16.4.12

De jóvenes (y) vampiros

Esta mañana me he dado una vuelta por la feria del libro que hay instalada en la biblioteca de nuestro centro.  Allí estaban los clásico, los más vendidos (que raras veces coinciden, al menos hoy día), los libros que nos autoayudan, los de tapas gordas para regalo...  Pero había un ala entera con mesas de dos por uno, rebosante de zombies y vampiros (academias de vampiros, diarios de vampiros, vampiresas en minifalda, vampirillos a los que se les caen los dientes para que el ratoncito Pérez les traiga un euro y así ad nauseam y más allá).
Los jóvenes son aquellas personas que aún no son ciudadanos de pleno derecho, pero que saben (o creen saber) casi todo lo que hay que saber sobre la vida y sobre la muerte.  En verdad ninguno sabemos casi nada sobre esos temas, pero ellos sí porque la ignorancia es osada.  La necrofilia, hemofilia y coprofilia juveniles obedecen, en mi modesta opinión de observador cercano pero calvo, a varias razones.
La primera es una orquestación comercial basada en videoclips, novelas y películas que han alcanzado altas cotas de popularidad.  En realidad esto no es una razón en sí misma, porque la campaña podría haber girado en torno a el croché o el foxtrot y hubiera tenido el mismo éxito.
Me da por pensar que concretamente detrás de la vampirofilia hay un cuádruple simbolismo.
De un lado la sociopatía de quienes se sienten diferentes, ajenos a la vida cotidiana, a los horarios laborales o académicos establecidos por los mayores.  Son los parias más numerosos y cercanos del sistema, los que miran desde detrás de la tapia con la desesperanza de que quizá nunca sean invitados a la fiesta.
Por otro, hay una especie de metáfora del contagio, que les ha sido inculcado a todos los nacidos en la época post-sida.  El contagio es un mito que se ha crecido desmesuradamente desde la invención del microscopio y que acrecienta los miedos inconcretos, difusos, inasibles, que son los peores.  Se usó en la Edad Media para la peste y en la moderna para la sífilis, el racismo, el clasismo y la pediculosis.
Luego está el mito intercalado de la inmortalidad, esa cosa tan pesada y tan incomprensible de la que tanto abominaba Borges, y que tanto gusta a los que todavía han vivido poco.
Y por último, el mordisco vampírico, que es un burdo símil del coito virginal.  Pero esto ya se lo olía hasta el que nada más que ha leído los lomos de los libros de Freud.
El pobre conde Vlad Tepes III debe de estar removiéndose en su ataúd, con su estaca en el pecho, viendo cómo el vampirismo se ha convertido en una especie de moda comercial.  Nada de castillos lejanos envueltos en la niebla, nada de aristocráticas salas de cortinajes carmesíes, ni transilvánicas damas palideciendo de pánico y de placer.

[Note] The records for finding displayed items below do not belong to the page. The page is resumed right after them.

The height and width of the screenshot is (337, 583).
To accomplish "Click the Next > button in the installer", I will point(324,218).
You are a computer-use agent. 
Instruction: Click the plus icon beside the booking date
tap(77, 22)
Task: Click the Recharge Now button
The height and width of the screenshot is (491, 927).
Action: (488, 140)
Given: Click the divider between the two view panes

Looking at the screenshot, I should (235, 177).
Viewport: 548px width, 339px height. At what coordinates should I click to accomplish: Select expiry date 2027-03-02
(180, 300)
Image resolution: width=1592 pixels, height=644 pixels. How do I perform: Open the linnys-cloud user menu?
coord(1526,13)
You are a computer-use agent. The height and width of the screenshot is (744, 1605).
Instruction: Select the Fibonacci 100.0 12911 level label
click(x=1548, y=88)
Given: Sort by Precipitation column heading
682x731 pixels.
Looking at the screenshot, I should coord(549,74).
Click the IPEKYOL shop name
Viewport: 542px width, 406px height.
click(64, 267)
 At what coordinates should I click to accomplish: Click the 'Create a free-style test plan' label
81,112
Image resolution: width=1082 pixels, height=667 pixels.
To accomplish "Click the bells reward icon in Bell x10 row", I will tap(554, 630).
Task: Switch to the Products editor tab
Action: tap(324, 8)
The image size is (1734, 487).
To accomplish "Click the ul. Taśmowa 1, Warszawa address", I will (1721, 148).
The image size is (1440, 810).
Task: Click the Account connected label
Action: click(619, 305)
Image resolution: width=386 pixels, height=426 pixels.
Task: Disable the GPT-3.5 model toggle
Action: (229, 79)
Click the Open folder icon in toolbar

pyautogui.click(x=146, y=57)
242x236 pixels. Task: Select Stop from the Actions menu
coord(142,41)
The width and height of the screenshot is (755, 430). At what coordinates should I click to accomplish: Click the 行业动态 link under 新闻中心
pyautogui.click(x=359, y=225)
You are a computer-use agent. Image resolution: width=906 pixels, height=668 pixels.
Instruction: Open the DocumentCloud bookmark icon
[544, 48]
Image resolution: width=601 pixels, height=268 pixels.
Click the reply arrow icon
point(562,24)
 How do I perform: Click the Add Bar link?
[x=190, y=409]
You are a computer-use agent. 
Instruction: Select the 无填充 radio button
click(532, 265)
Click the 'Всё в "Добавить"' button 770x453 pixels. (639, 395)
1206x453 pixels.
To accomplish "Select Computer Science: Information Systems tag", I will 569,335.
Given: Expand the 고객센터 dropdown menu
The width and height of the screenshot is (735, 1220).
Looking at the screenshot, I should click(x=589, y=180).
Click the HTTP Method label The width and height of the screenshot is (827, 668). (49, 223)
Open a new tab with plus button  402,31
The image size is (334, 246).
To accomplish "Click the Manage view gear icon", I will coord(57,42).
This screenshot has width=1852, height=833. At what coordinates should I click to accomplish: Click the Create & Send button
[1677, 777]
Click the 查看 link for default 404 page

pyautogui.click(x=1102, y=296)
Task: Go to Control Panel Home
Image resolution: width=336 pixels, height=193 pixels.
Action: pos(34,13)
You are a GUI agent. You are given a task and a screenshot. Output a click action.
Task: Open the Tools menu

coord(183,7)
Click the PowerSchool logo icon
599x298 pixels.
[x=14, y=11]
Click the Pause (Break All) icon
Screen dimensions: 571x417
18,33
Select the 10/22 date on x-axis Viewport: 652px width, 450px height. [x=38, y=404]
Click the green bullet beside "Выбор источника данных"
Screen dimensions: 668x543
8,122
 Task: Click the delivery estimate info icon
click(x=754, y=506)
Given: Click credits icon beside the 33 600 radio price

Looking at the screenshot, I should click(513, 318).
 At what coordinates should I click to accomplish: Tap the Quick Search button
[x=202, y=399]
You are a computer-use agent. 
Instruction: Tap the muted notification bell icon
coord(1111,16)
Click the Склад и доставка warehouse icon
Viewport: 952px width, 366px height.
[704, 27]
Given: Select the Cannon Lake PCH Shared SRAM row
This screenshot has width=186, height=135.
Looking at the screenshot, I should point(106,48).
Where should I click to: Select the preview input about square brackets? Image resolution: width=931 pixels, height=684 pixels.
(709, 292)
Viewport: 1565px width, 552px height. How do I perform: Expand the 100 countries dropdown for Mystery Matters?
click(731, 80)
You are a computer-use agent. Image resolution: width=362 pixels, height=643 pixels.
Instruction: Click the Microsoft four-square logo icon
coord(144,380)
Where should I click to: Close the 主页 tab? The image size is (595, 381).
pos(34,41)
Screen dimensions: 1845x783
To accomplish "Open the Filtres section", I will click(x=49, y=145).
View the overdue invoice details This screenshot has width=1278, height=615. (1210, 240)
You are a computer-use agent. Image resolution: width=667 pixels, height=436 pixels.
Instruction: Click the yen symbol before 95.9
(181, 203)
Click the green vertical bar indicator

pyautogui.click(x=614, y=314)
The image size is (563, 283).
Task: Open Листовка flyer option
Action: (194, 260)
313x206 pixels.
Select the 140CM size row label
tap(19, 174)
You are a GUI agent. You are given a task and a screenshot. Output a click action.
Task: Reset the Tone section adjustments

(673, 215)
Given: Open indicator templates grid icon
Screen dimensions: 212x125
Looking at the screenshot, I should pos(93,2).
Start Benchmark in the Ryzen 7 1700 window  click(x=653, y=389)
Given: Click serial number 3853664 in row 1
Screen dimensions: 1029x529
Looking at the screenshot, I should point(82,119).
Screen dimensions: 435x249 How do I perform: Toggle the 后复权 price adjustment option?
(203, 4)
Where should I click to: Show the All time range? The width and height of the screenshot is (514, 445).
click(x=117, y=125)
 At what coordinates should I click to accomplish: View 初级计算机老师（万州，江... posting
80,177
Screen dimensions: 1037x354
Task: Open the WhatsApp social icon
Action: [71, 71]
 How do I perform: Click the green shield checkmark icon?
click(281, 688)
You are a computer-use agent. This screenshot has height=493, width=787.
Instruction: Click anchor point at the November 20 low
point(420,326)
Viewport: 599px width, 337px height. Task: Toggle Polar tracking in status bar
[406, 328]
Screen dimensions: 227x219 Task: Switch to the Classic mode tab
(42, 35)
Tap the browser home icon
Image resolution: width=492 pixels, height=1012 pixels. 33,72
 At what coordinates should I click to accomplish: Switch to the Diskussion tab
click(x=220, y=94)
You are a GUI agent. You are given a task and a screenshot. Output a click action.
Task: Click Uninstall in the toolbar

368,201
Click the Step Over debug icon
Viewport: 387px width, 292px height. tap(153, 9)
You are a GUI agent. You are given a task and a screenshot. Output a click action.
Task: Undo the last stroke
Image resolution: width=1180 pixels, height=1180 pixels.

Vaqueros de marca, coches ruidosos y gafas de sol de diseño para los nuevos hemófagos.
Y de los zombies hablaremos otro día, que ya es tarde y mañana tengo que explicarles a los alumnos de Bachillerato este poema de Baudelaire:


La metamorfosis del vampiro

La mujer, entre tanto, de su boca de fresa
Retorciéndose como una sierpe entre brasas
Y amasando sus senos sobre el duro corsé,
Decía estas palabras impregnadas de almizcle:
«Son húmedos mis labios y la ciencia conozco
De perder en el fondo de un lecho la conciencia,
Seco todas las lágrimas en mis senos triunfales.
Y hago reír a los viejos con infantiles risas.
Para quien me contempla desvelada y desnuda
Reemplazo al sol, la luna, al cielo y las estrellas.
Yo soy, mi caro sabio, tan docta en los deleites,
Cuando sofoco a un hombre en mis brazos temidos
O cuando a los mordiscos abandono mi busto,
Tímida y libertina y frágil y robusta,
Que en esos cobertores que de emoción se rinden,
Impotentes los ángeles se perdieran por mí.»

Cuando hubo succionado de mis huesos la médula
y muy lánguidamente me volvía hacia ella
A fin de devolverle un beso, sólo vi
Rebosante de pus, un odre pegajoso.
Yo cerré los dos ojos con helado terror
y cuando quise abrirlos a aquella claridad,
A mi lado, en lugar del fuerte maniquí
Que parecía haber hecho provisión de mi sangre,
En confusión chocaban pedazos de esqueleto
De los cuales se alzaban chirridos de veleta
O de cartel, al cabo de un vástago de hierro,
Que balancea el viento en las noches de invierno.